I Da Black Jezus sono in due e arrivano dall’ennese (Troina), Luca Impellizzeri (voce, liriche, chitarra, beats) e Ivano Amata (chitarre, xilofono). “Don’t mean a thing” è la loro opera prima, sei pezzi per poco più di venti minuti di materia sonora ma già sufficienti a far capire che il giovane duo ennese non scherza affatto. Difficilmente infatti in una prova d’esordio si riscontra una tale dose di maturità, consapevolezza e virtuosismo offerti con tale spontaneità da sembrare innati. E così Da Black Jezus inanella per l’occasione sei piccole gemme d’ispiratissimo folk-soul-blues, sei microcosmi atmosferici contrappuntati da minimalismi electro e soprattutto dall’incredibile voce di Impellizzeri che, più che del virtuoso ha il piglio del fluoriclasse. Duttile ed eterea, calda e scura, quasi nera, regala un flusso continuo di emozioni dal dispiegarsi della prima nota fino all’ultima.
La titletrack apre le danze come meglio non si può: un’ipnotica ballata folk-soul-trip-hop cadenzata da accennati beat electro, con dentro le più svariate influenze, da Fink a Michael Jackson, da Jeff Buckley a Ben Harper. “Call you mine” e “I’ll be dry” proseguono in modalità mesmerica sviluppando il loro mood sull’avvolgente intreccio di trame d’arpeggio su cui Impellizzeri dona il meglio del suo songwriting; notevole in “I’ll be dry” il tocco noir dato dalla lead guitar che suona come un piano. Affiora l’anima più black del duo in “It’s a long way baby” che travolge in suadenti ritmiche r’n’b’.

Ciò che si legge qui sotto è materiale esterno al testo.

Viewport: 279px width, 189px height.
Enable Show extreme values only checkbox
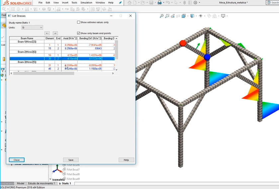tap(79, 22)
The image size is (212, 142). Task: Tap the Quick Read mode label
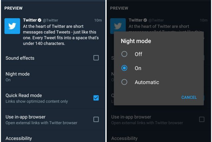tap(24, 96)
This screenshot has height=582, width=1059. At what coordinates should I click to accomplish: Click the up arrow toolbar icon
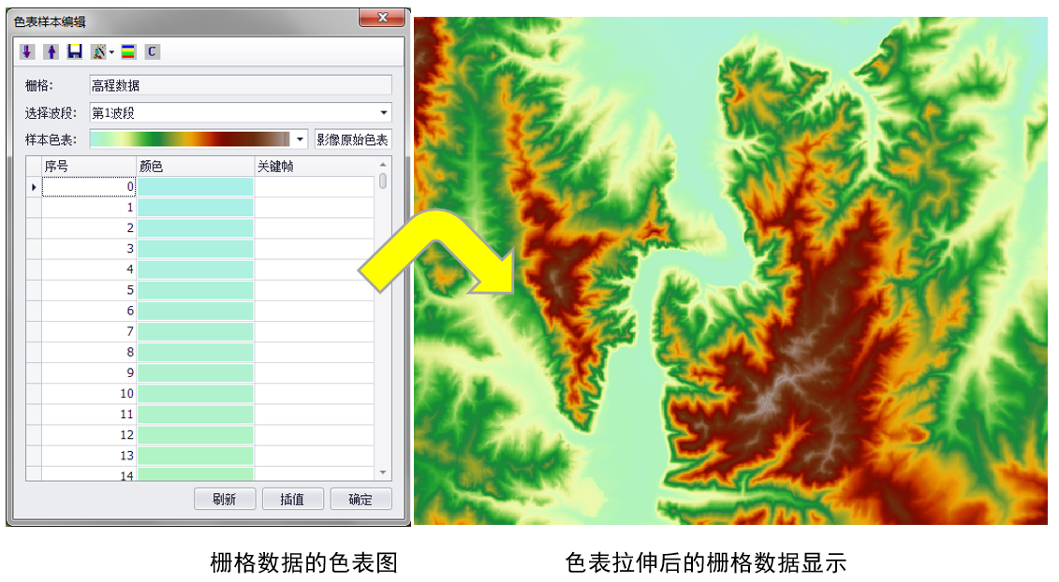[x=51, y=51]
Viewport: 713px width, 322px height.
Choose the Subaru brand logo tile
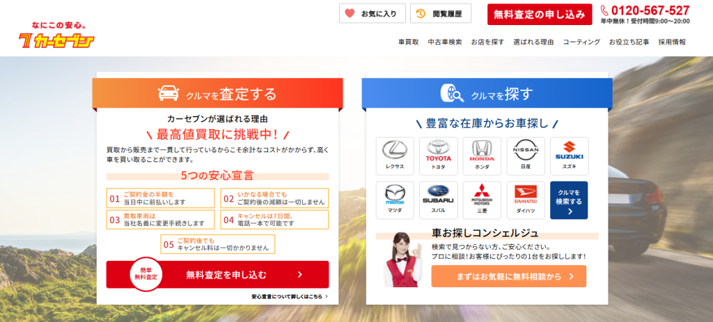(439, 200)
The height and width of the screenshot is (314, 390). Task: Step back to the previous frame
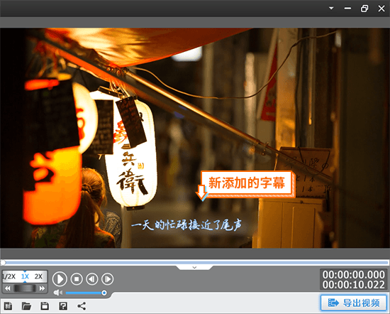[x=92, y=279]
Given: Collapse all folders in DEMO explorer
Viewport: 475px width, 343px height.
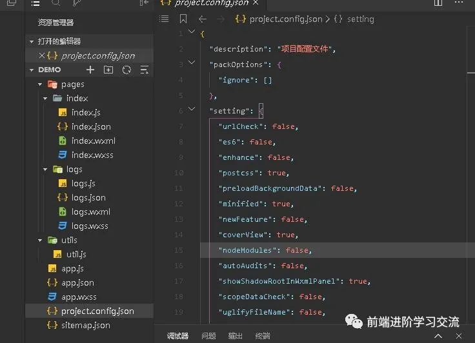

“Sometimes” è un’altra folk ballad intimista con richiami country, primo singolo estratto accompagnato da un elegante e curatissimo video diretto da Pietro Leone e interamente girato a Troina e dintorni. Chiude in bellezza “For my pretty little tear”, una strumentale armonica di poco più di un minuto ma vibrante e intensa come non mai.
L’ep, curato nei minimi dettagli, compreso il bell’artwork ad opera di Francesco Toscano, pubblicato dalla palermitana 800A Records, sarà disponibile dal 21 ottobre.